■ WHAT NEEDS TO BE DONE ■
Copy out all lines from the material that contain the string "each".

■ SOURCE MATERIAL ■

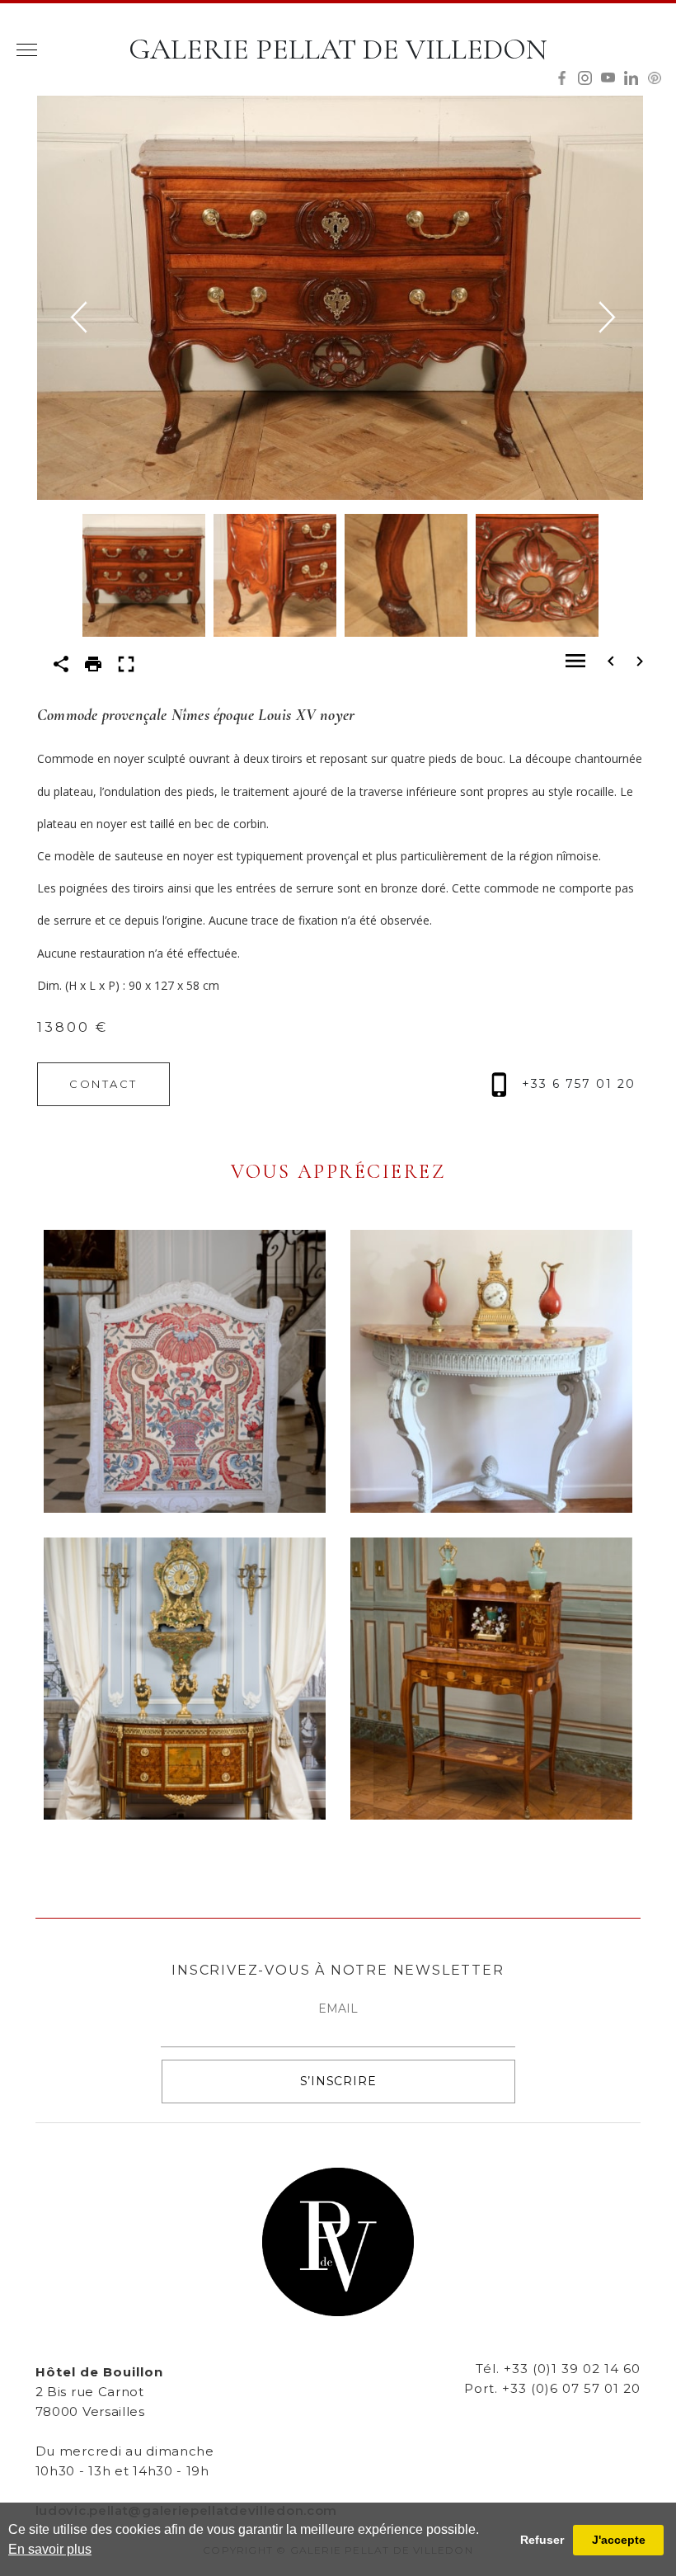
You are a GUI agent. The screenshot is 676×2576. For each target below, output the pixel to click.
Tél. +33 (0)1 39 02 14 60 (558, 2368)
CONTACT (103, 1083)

--

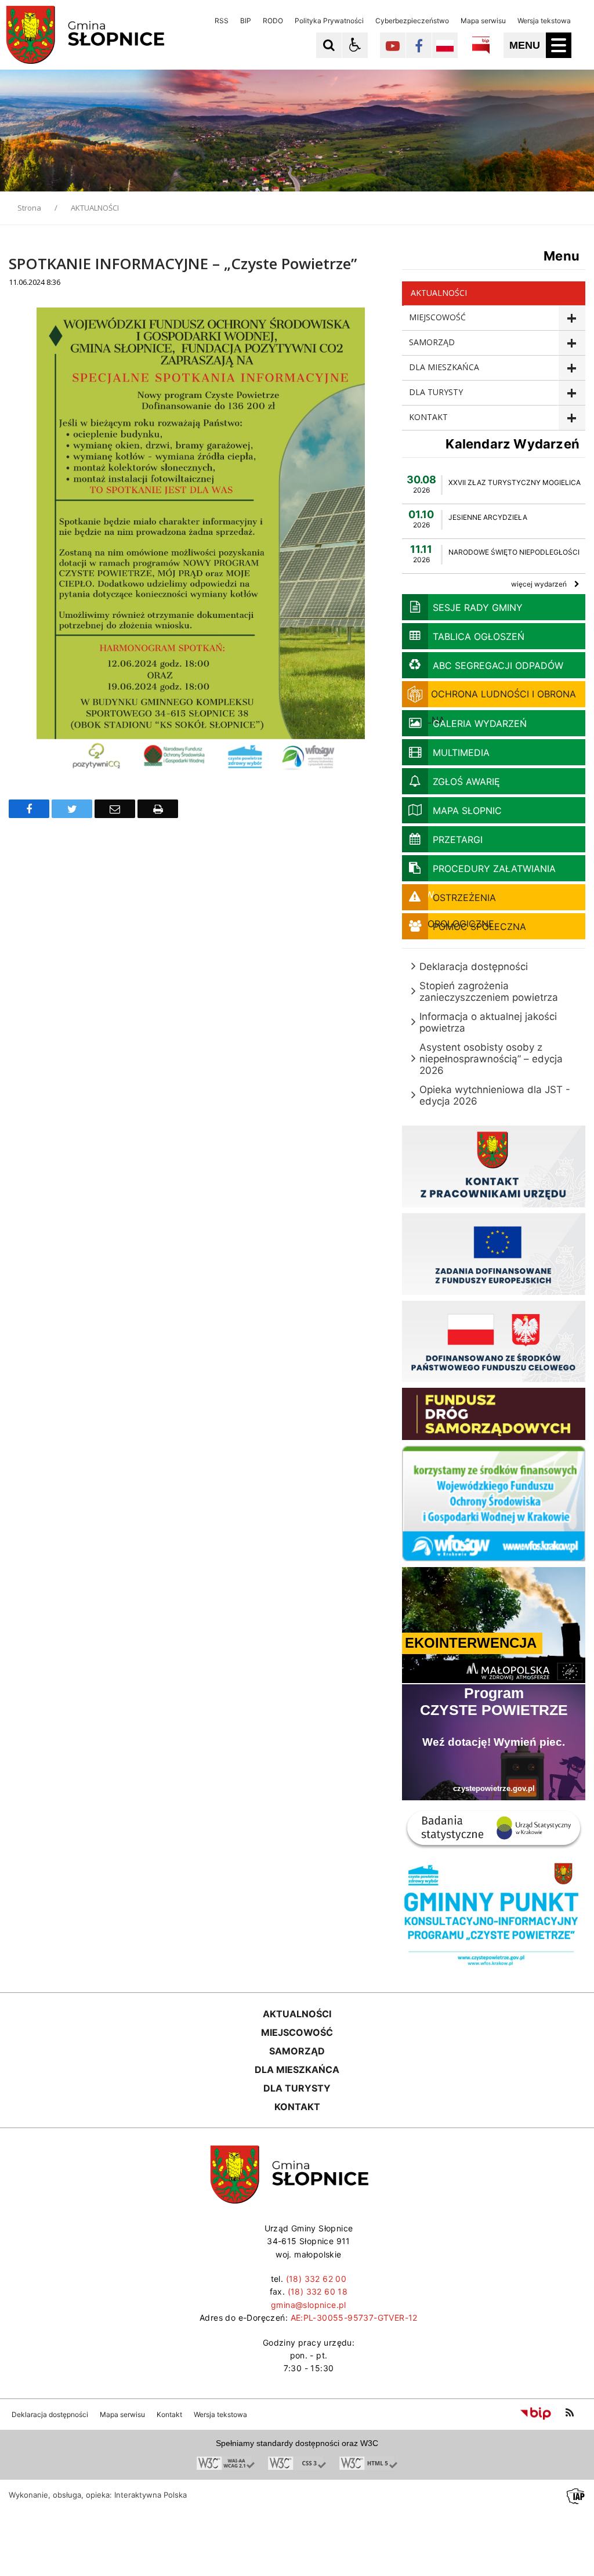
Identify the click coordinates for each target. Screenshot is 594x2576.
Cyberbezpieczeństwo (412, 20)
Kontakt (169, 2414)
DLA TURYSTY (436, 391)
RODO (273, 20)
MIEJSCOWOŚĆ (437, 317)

■ TASK OUTPUT ■
You are a GUI agent. The screenshot is 676×2576. For each target below, output the pixel to click.
Identify the click coordinates for each target. Screenshot is 594x2576.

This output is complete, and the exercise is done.